Extract provided:
BEGIN

In case anyone's interested in some quick internal benchmarking of GPT-4o for legal tasks: in early results, GPT 4o does seem to be (at least) as accurate as GPT 4 Turbo, and it is much, much faster.
I'm sure everyone saw that OpenAI announced their latest model, GPT-4o, yesterday - touting it as "as smart as GPT-4-Turbo and much more efficient." After some initial testing on legal tasks, those claims appear to be justified.
First, GPT-4o is FAST.? Like, damn fast. GPT-4o appears to be at least twice as fast as GPT-4-Turbo and Claude Opus, and even significantly faster than Claude Sonnet. It still trails Claude Haiku in my testing, but with far more usable results. (Poor Haiku can be pretty dim-witted on all but the most basic tasks).
More impressively, though, GPT-4o also seems to be (at least) as accurate as GPT-4-Turbo - in fact, in some of my early tests it outperformed both GPT-4-Turbo and (more surprisingly, in my mind) Claude on some of the more difficult analysis tasks.
I'll admit, this was surprising to me: I would have thought those sweet speed increases would have resulted in at least some drop off in quality. Very impressive results, all in all.

END

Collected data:

BEGIN

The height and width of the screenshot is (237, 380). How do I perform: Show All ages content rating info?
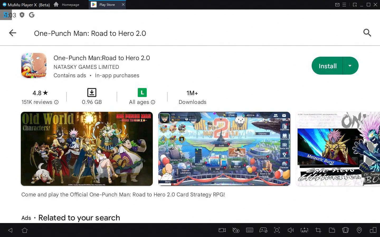153,102
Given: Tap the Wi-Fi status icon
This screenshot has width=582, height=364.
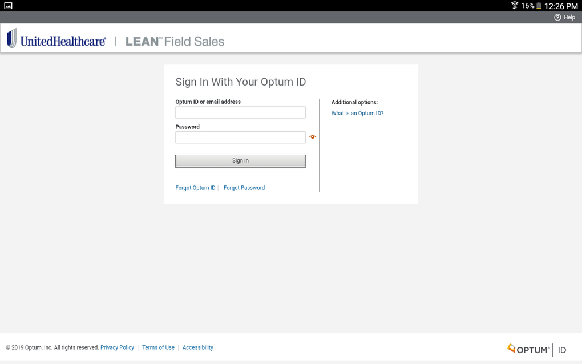Looking at the screenshot, I should (514, 6).
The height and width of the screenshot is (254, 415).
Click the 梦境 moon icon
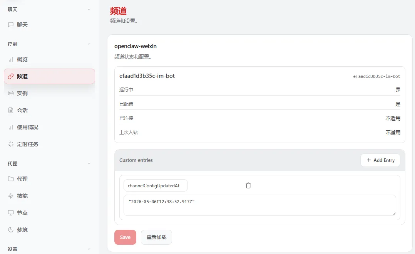(x=11, y=230)
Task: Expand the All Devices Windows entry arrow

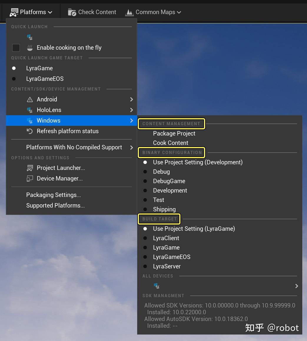Action: pos(296,286)
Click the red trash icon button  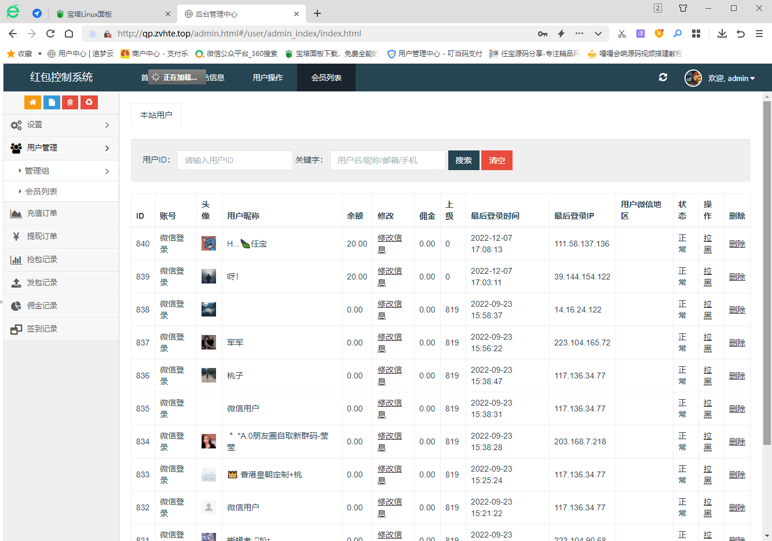point(70,102)
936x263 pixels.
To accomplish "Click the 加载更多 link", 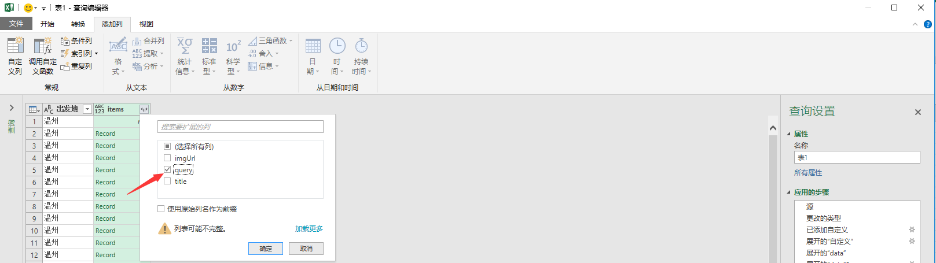I will 309,229.
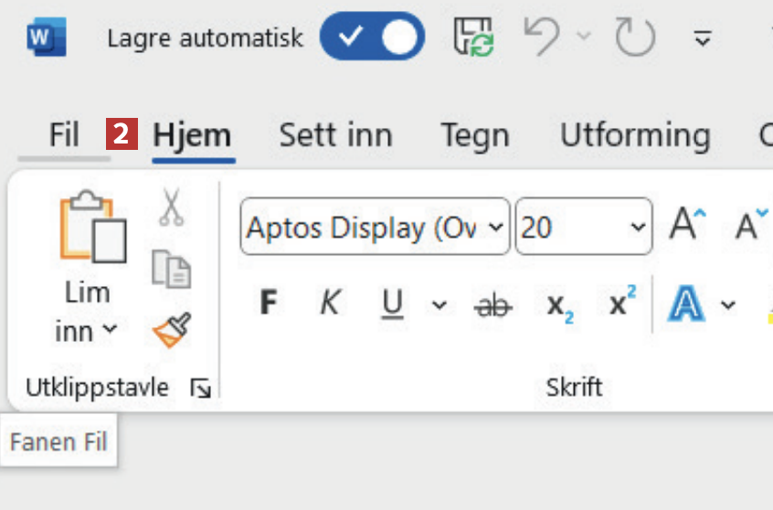Screen dimensions: 773x510
Task: Apply strikethrough formatting
Action: [x=494, y=304]
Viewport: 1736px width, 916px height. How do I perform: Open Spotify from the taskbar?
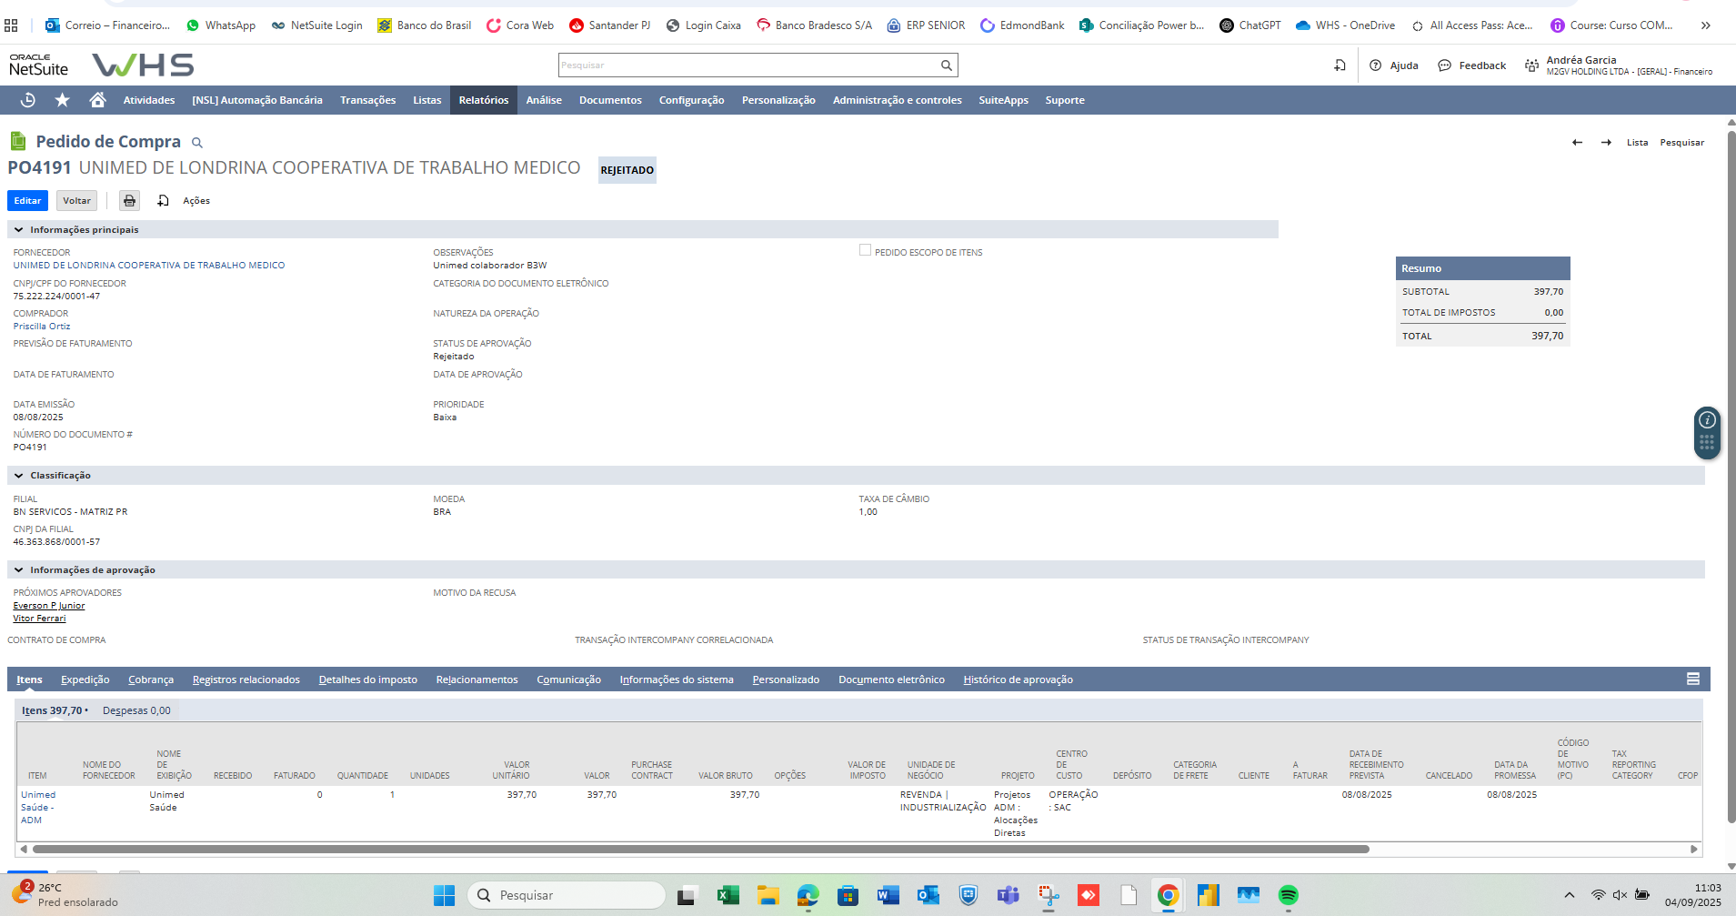[x=1288, y=895]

END

Work order A: In the post on GPT-4o for legal tasks, which model was still faster than GPT-4o in the author's testing?
Work order B: Repeat the stretch of the GPT-4o post from "More impressively, though, GPT-4o" through "all in all.".
Work order C: Write the next part of the post on GPT-4o's performance on legal tasks, picking up after its final sentence.
None of the material is needed here.

Reply A: Claude Haiku.

Reply B:
More impressively, though, GPT-4o also seems to be (at least) as accurate as GPT-4-Turbo - in fact, in some of my early tests it outperformed both GPT-4-Turbo and (more surprisingly, in my mind) Claude on some of the more difficult analysis tasks.
I'll admit, this was surprising to me: I would have thought those sweet speed increases would have resulted in at least some drop off in quality. Very impressive results, all in all.

Reply C:
I would note these initial results are from a fairly small dataset run (basic issue analysis tasks across 15 COIs - if anyone would like to know more, feel free to drop me a line).
I'd also note that - consistent with the "friendly" introduction demos by OpenAI - GPT-4o seems to often give more extraneous, "chatty" output ("This should be an accurate and complete summary based on the document provided. Let me know if you have any other questions!"). This kind of output is pretty typical in ChatGPT, but in my experience it's less common when accessing?models through the API. For use cases where this might be an issue, you'll need to do some extra prompt work to address this (and doing so could affect overall accuracy to some extent, although probably not significantly).
Would love to hear everyone's first impressions.